İbrâhim Edhem hazretleri, bir yemeğe da’vet edilmişdi. Sofrada, çağırılanlardan birinin bulunmadığı söylenince, o ağır kimsedir, denildi. İbrâhim bin Edhem, gıybet edildi, buyurdu ve çıkıp gitdi.
Hasen-i Basrî hazretlerine, birisinin kendisini gıybet etdiğini haber verdiler. Ona bir tabak helva gönderip, (Sevâblarını bana hediyye etdiğini işitdim. Karşılık olarak bu tatlıyı gönderiyorum) dedi. İmâm-ı A’zâm Ebû hanîfe hazretlerine de, birisinin kendini gıybet etdiğini söylediler. Ona bir kese altın gönderip, (bize verdiği sevâbları artdırırsa biz de karşılığını artdırırız) dedi.

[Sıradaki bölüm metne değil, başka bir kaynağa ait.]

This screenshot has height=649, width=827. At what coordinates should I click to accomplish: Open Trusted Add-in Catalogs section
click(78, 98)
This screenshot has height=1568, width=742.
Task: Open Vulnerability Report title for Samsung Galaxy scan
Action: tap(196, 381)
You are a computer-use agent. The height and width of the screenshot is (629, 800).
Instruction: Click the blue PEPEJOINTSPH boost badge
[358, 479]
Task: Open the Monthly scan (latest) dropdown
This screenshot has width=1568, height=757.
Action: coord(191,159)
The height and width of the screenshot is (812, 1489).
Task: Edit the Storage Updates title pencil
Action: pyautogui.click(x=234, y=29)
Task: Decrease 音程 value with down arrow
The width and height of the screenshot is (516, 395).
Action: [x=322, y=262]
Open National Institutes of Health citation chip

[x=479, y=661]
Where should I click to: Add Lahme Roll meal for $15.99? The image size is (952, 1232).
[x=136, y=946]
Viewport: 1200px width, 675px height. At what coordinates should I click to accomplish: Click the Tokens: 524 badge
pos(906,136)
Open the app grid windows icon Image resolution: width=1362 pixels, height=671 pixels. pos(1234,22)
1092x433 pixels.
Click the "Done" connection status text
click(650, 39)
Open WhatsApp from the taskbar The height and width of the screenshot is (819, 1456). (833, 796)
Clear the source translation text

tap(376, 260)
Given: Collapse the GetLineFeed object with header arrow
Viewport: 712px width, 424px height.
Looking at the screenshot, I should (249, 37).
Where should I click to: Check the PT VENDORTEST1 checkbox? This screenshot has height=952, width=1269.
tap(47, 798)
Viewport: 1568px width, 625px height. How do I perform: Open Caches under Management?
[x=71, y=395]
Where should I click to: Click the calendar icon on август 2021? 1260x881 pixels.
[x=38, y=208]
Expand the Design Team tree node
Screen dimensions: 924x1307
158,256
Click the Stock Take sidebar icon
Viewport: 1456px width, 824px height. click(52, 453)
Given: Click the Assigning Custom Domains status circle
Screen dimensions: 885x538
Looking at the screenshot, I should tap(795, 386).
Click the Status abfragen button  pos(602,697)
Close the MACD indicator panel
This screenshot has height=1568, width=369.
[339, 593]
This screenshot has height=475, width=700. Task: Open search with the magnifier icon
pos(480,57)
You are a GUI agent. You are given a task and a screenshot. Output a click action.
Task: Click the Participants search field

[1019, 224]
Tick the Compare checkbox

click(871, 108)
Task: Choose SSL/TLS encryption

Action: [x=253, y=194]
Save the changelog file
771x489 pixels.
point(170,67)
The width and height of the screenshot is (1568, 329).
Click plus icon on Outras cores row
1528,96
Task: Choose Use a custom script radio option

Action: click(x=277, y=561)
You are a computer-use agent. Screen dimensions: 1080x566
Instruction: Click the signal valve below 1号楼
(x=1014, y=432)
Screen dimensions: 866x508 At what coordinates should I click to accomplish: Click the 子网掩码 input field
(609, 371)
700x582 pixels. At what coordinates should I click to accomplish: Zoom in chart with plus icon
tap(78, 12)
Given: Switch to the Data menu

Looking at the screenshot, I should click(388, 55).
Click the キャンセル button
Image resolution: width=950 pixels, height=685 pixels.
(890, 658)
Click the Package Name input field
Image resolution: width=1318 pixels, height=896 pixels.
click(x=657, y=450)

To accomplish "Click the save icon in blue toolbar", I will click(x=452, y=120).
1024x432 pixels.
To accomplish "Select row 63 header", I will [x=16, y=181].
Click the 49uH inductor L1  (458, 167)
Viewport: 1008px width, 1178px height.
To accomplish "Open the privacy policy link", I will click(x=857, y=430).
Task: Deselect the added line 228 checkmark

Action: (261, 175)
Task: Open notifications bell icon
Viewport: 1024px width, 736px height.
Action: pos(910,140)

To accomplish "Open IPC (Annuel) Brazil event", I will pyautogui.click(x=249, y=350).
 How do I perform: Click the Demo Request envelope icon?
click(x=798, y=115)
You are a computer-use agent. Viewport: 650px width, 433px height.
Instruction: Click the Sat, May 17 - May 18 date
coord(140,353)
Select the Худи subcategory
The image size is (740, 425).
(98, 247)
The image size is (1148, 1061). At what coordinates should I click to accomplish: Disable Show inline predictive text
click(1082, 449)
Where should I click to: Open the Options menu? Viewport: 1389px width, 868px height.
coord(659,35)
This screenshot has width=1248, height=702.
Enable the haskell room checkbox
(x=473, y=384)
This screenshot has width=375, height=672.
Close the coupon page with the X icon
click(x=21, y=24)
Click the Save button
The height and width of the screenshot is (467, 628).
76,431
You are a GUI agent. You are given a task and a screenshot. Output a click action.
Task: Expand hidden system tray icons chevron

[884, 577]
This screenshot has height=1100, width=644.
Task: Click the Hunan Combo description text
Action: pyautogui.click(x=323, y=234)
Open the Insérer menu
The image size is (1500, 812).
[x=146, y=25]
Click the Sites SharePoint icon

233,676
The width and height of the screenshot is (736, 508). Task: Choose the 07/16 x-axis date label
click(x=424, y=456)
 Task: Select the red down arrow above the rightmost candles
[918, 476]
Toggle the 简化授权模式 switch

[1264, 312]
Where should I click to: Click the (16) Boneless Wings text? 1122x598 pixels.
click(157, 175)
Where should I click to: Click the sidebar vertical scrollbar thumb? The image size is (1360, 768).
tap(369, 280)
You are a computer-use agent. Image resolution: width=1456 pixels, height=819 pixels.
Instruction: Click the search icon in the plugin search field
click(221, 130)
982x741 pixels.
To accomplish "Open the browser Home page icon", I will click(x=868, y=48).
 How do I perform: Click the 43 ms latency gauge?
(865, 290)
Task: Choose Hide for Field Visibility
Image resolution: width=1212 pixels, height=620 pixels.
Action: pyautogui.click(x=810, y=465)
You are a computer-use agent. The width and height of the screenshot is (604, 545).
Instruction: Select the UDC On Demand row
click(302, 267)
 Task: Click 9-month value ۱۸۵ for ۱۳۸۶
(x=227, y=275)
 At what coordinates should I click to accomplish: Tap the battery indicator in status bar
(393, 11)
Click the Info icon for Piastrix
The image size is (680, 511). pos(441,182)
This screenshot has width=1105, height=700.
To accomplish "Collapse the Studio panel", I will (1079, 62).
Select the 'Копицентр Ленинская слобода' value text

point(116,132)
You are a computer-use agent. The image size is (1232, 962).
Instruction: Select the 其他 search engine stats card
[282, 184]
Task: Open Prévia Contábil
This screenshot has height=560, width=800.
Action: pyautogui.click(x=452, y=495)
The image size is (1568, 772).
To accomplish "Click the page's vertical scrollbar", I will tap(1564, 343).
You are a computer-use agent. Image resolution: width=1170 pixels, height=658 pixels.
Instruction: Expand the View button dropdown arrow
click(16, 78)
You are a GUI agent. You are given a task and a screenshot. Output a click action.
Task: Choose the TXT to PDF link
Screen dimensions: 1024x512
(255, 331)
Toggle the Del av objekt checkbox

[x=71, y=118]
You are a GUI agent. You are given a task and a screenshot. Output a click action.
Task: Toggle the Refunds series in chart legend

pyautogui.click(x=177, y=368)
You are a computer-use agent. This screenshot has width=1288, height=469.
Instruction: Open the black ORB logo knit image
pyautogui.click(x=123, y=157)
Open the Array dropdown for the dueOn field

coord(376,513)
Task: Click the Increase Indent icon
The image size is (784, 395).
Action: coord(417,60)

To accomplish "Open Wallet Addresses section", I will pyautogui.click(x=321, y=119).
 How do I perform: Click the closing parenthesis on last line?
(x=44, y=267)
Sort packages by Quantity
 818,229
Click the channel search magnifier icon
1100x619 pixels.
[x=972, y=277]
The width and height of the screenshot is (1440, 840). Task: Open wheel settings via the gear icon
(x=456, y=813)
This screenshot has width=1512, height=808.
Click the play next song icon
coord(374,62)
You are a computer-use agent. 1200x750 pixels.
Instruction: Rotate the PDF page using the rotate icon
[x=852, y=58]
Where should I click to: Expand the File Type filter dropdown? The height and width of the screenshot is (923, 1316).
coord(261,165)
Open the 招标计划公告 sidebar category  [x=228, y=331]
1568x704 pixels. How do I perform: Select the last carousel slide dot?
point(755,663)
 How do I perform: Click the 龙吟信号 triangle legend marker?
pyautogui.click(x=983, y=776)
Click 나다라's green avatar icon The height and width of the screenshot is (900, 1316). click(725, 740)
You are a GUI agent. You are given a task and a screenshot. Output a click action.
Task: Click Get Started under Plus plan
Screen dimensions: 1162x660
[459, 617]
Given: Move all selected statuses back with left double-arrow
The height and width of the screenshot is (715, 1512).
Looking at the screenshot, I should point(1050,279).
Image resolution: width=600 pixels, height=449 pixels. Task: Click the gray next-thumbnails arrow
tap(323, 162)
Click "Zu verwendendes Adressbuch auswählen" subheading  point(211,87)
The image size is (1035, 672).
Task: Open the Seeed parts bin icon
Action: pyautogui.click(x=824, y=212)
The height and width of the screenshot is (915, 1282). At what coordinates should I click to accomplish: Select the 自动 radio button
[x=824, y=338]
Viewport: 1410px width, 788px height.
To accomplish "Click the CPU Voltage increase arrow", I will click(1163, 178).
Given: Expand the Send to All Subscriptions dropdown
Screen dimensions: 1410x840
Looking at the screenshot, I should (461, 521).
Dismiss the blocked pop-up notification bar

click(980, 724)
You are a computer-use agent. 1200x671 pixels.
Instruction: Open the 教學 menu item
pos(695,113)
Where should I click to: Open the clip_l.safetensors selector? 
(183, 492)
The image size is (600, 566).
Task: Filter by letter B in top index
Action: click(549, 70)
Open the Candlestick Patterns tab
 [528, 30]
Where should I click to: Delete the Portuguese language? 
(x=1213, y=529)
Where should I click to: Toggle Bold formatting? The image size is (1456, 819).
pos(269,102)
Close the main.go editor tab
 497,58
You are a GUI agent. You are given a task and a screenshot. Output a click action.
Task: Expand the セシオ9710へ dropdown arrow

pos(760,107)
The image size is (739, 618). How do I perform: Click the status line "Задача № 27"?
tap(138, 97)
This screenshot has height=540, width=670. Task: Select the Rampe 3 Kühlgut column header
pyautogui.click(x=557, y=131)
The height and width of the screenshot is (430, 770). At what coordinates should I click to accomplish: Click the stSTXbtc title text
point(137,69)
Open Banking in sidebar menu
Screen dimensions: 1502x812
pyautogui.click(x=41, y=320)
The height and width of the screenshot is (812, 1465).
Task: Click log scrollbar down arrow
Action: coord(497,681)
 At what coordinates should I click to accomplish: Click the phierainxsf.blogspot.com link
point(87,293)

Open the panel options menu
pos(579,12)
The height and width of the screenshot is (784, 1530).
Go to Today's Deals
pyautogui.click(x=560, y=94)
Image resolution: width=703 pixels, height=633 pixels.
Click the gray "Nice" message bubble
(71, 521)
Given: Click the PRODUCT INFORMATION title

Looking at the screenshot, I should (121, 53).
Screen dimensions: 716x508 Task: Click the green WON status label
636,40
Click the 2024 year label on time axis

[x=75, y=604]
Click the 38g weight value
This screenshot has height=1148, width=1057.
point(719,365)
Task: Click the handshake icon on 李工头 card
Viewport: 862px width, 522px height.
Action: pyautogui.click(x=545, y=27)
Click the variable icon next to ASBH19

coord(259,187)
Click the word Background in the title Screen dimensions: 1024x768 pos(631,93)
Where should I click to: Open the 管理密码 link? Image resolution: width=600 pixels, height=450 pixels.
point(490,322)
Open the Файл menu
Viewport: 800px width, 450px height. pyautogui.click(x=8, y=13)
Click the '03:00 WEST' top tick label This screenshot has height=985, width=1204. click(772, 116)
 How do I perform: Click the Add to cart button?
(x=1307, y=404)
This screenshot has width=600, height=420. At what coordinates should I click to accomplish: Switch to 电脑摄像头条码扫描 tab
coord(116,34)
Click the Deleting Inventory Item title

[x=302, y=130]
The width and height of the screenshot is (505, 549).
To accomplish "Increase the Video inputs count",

Yapılan kötüleme yalan ise, iftirâ ise, zararı söyliyene olur. (Onun sevâbları bana verilir. Benim günâhlarım ona yüklenir) demelidir. İftirâ etmek, gıybet etmekden dahâ fenâdır.
Yanında gıybet yapıldığını işiten kimse, buna hemen mânî olmalıdır. Hadîs-i şerîflerde buyuruldu ki:
“Din kardeşine, onun haberi olmadan yardım eden kimseye, Allahü teâlâ dünyâda ve âhıretde yardım eder.”
“Yanında, din kardeşi gıybet edilince, gücü yetdiği halde ona yardım etmiyen kimsenin günâhı, dünyâda ve âhıretde kendine yetişir.”
“Bir kimse, dünyâda din kardeşinin hakkını korursa, Allahü teâlâ, bir melek göndererek, onu, Cehennem azâbından korur.”